Thursday, January 17, 2008

Perplexed About Absolute Zero

Okay, this is well outside my bailiwick, but I've been thinking about it recently after catching part of an episode of Nova covering absolute zero. So, if I understand correctly absolute zero is the theoretical temperature where everything basically stops moving and there would truly be zero heat energy. And, that temperature is at 0 kelvin, which based on all the searching I could do is -273.15° Celsius.

Now, maybe I'm a bit confused about how the Celsius scale came about, but it seems to be based on the properties of water (0° freezing point and 100° boiling point). Here's why I'm really confused and maybe I am missing something obvious here. If we chose an arbitrary compound (water, in the case of Celsius) to define some temperature scale, how is it that we got so lucky that the theoretical temperature of absolute zero fits so neatly, only requiring 2 decimal places?

I would have guessed that the chances of this would be astronomically against us. Everything I've looked at for more information never shows an absolute zero value that expands past the hundredths place. And, if the real value isn't exactly -273.15° Celsius, then how is it that there have been all these scientific breakthroughs that help get us closer and closer to absolute zero (to the billionths of a kelvin!).

There are answers out there, and I am fairly sure that some of you reading this have them. So, what am I missing? Did we really just get ridiculously lucky in our choice of Celsius that Kelvin translates cleanly to it? What's the real deal?

*** Edit ***

Well, that was fast... J.T. figured it was based on the redefinition of Celsius, and upon further research he is correct. So, the Celsius of 1900 is not the same as the Celsius of 2008.

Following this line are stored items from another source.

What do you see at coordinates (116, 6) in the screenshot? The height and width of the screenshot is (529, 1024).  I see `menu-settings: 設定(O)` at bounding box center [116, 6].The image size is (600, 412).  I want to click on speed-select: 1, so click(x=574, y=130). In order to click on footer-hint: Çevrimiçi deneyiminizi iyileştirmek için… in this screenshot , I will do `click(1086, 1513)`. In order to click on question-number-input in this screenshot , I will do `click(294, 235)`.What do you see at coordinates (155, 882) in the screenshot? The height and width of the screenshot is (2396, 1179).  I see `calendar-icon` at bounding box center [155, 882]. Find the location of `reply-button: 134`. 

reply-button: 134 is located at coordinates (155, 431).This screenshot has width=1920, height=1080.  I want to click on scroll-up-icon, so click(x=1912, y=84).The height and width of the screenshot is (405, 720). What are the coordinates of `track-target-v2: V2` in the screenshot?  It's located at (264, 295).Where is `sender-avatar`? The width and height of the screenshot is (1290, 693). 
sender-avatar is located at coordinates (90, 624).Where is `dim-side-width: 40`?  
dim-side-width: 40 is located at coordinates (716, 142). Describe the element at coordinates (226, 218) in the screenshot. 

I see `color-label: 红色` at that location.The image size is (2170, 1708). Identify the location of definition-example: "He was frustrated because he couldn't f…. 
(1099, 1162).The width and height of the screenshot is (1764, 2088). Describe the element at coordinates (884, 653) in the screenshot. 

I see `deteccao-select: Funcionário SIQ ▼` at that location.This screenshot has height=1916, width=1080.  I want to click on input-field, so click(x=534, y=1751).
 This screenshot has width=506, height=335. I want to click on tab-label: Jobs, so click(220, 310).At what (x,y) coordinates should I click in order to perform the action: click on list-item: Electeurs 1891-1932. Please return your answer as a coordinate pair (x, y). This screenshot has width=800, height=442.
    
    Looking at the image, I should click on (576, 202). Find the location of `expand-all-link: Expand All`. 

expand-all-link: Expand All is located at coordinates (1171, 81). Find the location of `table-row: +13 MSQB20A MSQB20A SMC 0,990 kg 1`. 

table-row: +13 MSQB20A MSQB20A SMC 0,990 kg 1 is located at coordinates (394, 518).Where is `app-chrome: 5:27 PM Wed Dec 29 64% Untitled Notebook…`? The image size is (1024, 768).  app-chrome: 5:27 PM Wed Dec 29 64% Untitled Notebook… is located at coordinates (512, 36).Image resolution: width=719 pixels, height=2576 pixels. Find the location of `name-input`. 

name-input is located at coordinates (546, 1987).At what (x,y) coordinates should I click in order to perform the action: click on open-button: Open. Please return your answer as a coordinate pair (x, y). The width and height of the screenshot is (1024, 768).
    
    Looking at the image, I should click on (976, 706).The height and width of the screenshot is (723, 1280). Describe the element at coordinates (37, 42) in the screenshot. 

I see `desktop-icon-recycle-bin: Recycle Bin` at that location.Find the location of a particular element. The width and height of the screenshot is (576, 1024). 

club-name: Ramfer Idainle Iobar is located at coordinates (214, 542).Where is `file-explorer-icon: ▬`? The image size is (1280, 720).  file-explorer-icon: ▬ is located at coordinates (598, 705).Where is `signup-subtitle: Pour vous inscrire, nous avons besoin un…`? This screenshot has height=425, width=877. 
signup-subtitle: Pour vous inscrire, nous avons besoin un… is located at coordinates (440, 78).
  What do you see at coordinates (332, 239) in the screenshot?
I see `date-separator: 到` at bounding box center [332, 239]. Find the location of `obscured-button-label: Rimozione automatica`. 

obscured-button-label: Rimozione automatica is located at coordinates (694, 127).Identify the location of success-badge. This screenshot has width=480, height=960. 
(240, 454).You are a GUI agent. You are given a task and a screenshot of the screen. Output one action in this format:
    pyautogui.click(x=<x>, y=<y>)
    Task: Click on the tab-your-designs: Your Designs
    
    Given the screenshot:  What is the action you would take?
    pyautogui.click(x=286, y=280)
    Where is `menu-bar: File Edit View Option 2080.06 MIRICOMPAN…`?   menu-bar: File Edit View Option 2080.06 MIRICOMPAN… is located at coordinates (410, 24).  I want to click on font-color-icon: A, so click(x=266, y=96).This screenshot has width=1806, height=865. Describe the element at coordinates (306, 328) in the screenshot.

See the little bit in the orange box on: A Brief History of Temperature Measurement.

In 1967, the Thirteenth General Conference on Weights and Measures changed the name of the thermodynamic temperature unit degree Kelvin (symbol °K) to merely kelvin (symbol K). The conference redefined Celsius temperature as the thermodynamic temperature minus 273.15 kelvin.

3 comments:

gaamblor said...

i just read the title and assumed you were talking about the stock market

Never-Limp said...

LOL at Joe's comment!

Brute Force said...

Ya, seriously... pretty funny. Only because it's so true. HA HA.